## Auszug aus Quelle
········

Gertrud Katzenstein: Das Gesangsstudium war temporär eine Behinderung. Durch dieses intensive Präparieren auf eine imaginäre Bühnensituation, habe ich immer öfter gemerkt, daß es für mich nicht alles sein kann, die ewig Interpretierende zu sein. Wenn ich einen Regisseur wie Walter Felsenstein getroffen hätte, dann schon. Ihm ging es darum, dieses Unmittelbare, diesen unmittelbaren Schöpfungsakt auf der Bühne zu suggerieren. Aber solche Regisseure habe ich nicht mehr erlebt. Und da war ich mir einfach auch zu schade für solche Opernregisseure. Das hat mich eher gehemmt, muß ich sagen. Ich habe zwar auch geschrieben, aber das habe ich alles ganz weit nach hinten getan. Ich habe sogar sehr viel geschrieben, diese ganzen Inventuren fallen in diese Zeit, ich habe aber keine Gedichte geschrieben interessanterweise. Diese hohe Konzentration hätte ich nicht aufbringen können. Das Altphilologenstudium hat mich in hohem Maße zur Disziplinierung gebracht, mir aber auch ein unerschöpfliches Gefäß von herrlicher Literatur ins Haus gebracht. Dort hatte ich auch Begegnungen wie z.B. mit einem Lehrer, der für die FAZ die moderne Lyrik rezensiert und einem anderen Lehrer, der selbst ein Dichter ist, Stefan Monhardt. Sie sind auch sehr, sehr musische Leute die Altphilologen. Es gibt kaum einen Altphilologen, der nicht ein heimlicher Musiker, Schriftsteller oder gar Maler ist. Da war ich eigentlich besser aufgehoben, denn das war ein viel musischeres Klima als jemals unter den Musikern, auch wenn die für sich in Anspruch nehmen, dieses musicae technae …haha… als Berufsbezeichnung tragen zu dürfen.

Viktor Kalinke: Hast du auch thematisch aus der Altphilologie Motive oder Figuren übernommen?

········

## Aufgelistete Zeilen
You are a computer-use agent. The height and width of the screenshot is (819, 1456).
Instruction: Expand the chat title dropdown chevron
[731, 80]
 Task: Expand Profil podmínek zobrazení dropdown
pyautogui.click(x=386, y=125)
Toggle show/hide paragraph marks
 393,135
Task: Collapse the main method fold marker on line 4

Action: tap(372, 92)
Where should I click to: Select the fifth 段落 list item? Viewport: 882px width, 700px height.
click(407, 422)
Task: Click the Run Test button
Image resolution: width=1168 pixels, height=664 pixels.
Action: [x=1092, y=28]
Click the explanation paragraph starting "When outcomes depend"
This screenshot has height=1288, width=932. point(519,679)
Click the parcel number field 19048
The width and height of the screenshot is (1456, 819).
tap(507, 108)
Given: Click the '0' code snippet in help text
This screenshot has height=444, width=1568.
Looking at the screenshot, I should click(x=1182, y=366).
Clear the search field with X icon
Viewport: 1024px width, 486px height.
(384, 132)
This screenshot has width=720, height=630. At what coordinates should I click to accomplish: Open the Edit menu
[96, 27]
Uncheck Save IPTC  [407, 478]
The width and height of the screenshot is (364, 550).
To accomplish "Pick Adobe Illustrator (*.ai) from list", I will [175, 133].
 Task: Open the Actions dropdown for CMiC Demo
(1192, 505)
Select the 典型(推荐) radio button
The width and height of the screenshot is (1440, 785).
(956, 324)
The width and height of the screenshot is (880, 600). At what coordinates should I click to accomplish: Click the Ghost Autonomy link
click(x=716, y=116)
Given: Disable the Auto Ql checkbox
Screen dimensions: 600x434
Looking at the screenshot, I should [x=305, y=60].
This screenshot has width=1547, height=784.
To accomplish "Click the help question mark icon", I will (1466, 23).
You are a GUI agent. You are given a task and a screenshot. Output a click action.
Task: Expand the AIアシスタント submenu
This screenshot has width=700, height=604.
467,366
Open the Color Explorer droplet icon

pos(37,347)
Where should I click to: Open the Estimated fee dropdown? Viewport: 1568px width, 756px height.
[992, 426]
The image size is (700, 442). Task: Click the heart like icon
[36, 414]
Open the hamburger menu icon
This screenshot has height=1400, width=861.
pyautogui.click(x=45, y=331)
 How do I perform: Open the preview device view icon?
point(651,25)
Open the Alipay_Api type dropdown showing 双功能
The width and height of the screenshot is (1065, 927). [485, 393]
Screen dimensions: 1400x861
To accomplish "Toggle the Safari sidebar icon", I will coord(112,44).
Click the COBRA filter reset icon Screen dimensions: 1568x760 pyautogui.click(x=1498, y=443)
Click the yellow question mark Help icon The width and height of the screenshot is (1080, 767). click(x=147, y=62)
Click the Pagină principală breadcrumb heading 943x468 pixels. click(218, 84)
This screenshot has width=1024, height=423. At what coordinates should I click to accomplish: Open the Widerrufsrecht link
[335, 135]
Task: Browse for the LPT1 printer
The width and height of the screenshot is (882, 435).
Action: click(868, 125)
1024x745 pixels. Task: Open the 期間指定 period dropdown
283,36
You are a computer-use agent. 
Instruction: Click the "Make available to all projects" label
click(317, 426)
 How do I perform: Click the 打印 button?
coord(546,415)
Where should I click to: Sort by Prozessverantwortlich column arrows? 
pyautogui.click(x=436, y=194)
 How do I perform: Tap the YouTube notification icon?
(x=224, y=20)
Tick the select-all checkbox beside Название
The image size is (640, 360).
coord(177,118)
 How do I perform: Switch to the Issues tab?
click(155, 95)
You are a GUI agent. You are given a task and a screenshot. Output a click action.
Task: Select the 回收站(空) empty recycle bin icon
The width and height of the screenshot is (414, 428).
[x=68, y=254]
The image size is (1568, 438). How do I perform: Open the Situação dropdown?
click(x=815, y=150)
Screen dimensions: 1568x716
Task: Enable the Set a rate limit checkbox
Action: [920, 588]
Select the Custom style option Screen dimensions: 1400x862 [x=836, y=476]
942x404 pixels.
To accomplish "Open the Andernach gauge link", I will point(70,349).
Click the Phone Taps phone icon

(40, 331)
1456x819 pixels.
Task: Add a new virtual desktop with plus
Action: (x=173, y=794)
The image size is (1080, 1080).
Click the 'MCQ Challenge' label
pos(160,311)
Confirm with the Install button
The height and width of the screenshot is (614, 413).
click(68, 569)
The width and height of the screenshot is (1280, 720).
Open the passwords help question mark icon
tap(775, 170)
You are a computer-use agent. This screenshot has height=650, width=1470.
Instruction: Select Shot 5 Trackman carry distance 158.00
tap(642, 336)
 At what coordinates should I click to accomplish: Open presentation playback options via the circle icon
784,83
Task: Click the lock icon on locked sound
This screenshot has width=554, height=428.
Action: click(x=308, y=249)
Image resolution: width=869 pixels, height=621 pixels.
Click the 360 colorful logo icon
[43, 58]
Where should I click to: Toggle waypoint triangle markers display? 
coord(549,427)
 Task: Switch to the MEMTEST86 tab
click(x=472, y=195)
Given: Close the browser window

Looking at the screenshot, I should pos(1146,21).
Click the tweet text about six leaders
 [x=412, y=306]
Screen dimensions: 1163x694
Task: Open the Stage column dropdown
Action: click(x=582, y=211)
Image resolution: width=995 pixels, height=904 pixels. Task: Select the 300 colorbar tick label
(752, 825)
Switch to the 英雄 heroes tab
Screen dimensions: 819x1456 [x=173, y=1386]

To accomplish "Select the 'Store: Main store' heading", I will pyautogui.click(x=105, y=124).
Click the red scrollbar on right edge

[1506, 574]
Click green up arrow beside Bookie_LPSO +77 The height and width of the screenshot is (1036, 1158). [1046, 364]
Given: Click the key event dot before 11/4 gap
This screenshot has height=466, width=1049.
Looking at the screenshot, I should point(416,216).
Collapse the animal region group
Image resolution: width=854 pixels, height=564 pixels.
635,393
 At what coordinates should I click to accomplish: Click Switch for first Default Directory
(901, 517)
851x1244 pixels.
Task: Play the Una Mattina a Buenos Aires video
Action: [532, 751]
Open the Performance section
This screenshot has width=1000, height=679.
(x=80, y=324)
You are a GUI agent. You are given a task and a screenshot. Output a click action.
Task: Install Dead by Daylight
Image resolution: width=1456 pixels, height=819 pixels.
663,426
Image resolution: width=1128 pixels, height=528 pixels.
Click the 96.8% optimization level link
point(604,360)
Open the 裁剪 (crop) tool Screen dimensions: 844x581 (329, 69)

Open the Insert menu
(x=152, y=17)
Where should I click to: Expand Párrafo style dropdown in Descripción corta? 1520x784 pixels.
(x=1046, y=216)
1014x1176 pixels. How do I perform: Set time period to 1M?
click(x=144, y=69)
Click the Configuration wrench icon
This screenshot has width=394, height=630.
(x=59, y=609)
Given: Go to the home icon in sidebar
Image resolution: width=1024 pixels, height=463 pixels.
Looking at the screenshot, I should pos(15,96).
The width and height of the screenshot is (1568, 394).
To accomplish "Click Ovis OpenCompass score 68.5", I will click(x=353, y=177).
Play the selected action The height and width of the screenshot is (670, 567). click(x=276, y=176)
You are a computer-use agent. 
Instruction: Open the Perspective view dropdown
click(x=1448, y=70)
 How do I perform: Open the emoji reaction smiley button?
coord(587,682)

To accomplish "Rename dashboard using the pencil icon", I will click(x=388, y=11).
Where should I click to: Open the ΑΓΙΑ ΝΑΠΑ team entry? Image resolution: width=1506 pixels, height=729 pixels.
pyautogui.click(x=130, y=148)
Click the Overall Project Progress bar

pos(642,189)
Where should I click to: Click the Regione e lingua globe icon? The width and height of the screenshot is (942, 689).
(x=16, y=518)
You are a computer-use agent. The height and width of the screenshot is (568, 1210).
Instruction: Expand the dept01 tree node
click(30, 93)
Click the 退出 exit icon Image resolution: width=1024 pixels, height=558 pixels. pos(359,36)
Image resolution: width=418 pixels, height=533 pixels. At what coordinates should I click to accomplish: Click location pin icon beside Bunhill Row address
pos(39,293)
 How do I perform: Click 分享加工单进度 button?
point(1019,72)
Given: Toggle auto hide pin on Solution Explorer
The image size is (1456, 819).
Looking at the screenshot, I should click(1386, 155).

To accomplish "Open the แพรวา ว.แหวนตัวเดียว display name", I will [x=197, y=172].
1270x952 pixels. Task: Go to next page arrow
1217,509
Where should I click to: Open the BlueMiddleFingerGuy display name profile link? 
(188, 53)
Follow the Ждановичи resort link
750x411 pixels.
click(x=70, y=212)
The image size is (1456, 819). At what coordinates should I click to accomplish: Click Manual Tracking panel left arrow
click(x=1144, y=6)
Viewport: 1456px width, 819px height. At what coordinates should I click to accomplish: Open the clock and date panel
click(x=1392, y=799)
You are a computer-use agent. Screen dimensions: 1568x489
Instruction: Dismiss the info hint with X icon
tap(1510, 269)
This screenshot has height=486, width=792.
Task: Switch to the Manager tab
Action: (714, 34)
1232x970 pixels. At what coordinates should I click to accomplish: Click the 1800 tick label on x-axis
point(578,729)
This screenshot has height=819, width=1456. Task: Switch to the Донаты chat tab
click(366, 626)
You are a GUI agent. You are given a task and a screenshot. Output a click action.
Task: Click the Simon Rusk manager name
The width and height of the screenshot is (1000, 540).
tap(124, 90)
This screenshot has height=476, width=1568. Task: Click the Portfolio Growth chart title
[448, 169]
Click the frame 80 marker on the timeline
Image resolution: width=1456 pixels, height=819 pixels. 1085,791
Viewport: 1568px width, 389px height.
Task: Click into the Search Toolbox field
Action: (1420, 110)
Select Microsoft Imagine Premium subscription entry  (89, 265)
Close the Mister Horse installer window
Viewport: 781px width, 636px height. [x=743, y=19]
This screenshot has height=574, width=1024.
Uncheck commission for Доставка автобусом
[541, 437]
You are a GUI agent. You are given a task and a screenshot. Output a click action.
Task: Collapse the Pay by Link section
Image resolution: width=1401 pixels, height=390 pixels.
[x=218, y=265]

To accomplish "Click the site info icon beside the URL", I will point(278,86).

········

## Zu erledigende Aufgaben
1. Kannst du aus den Zeilen oben den Abschnitt unverändert wiedergeben, der mit der Zeile beginnt, die „You are a computer-use agent. This“ enthält, und mit der Zeile endet, die „(x=80, y=324)“ enthält, beide Zeilen eingeschlossen?
2. Kannst du das Gespräch mit Gertrud Katzenstein über ihr Gesangs- und Altphilologiestudium im Anschluss an seinen letzten Satz weiterführen?

## Gegebene Antworten
1.
You are a computer-use agent. This screenshot has height=650, width=1470.
Instruction: Select Shot 5 Trackman carry distance 158.00
tap(642, 336)
 At what coordinates should I click to accomplish: Open presentation playback options via the circle icon
784,83
Task: Click the lock icon on locked sound
This screenshot has width=554, height=428.
Action: click(x=308, y=249)
Image resolution: width=869 pixels, height=621 pixels.
Click the 360 colorful logo icon
[43, 58]
Where should I click to: Toggle waypoint triangle markers display? 
coord(549,427)
 Task: Switch to the MEMTEST86 tab
click(x=472, y=195)
Given: Close the browser window

Looking at the screenshot, I should pos(1146,21).
Click the tweet text about six leaders
 [x=412, y=306]
Screen dimensions: 1163x694
Task: Open the Stage column dropdown
Action: click(x=582, y=211)
Image resolution: width=995 pixels, height=904 pixels. Task: Select the 300 colorbar tick label
(752, 825)
Switch to the 英雄 heroes tab
Screen dimensions: 819x1456 [x=173, y=1386]

To accomplish "Select the 'Store: Main store' heading", I will pyautogui.click(x=105, y=124).
Click the red scrollbar on right edge

[1506, 574]
Click green up arrow beside Bookie_LPSO +77 The height and width of the screenshot is (1036, 1158). [1046, 364]
Given: Click the key event dot before 11/4 gap
This screenshot has height=466, width=1049.
Looking at the screenshot, I should point(416,216).
Collapse the animal region group
Image resolution: width=854 pixels, height=564 pixels.
635,393
 At what coordinates should I click to accomplish: Click Switch for first Default Directory
(901, 517)
851x1244 pixels.
Task: Play the Una Mattina a Buenos Aires video
Action: [532, 751]
Open the Performance section
This screenshot has width=1000, height=679.
(x=80, y=324)

2.
Gertrud Katzenstein: Ja, das waren aber eigentlich nur Eintagsfliegen, fast wie Pflichtübungen. Das sind diese drei „ndl“-Gedichte unter dem Titel „Fäden legen“, Ariadne und den Philomela-Mythos, den man aus Ovid kennt, aus seinen Metamorphosen, etwas anders erzählt. Ariadne habe ich auch noch ein bißchen weiter gedacht. Was mich schon immer sehr interessiert hat, sei es, als ich noch Theaterwissenschaftlerin werden wollte, sei es, als ich Schauspielerin werden wollte, war der Medea-Mythos. In meinem Gedicht richtet sich Medea an die heutigen georgischen Frauen, an die Kolcher Frauen. Das ist auch das Interessante an Georgien, daß der Mythos dort zu leben scheint. Es gibt ja dieses „vom Mythos zum Logos“, was eigentlich Quatsch ist. Dort existiert beides ganz versöhnlich nebeneinander, und das ist faszinierend. Ansonsten gibt es noch zwei, drei Orpheusgedichtchen, eher sarkastisch, „Serie Orpheus“. In Vorbereitung ist eine Würdigung des wunderbaren und größten Sängers Georgiens, nämlich Hamlet Gonaschwili. Diese soll in Form schriftstellerischer Äußerung sein und der Orpheusmythos wird eine Rolle spielen, aber ansonsten ist das eigentlich marginal.

Viktor Kalinke: Und inwiefern ist deine eigene Biographie bedeutungsvoll gewesen für dein Schreiben?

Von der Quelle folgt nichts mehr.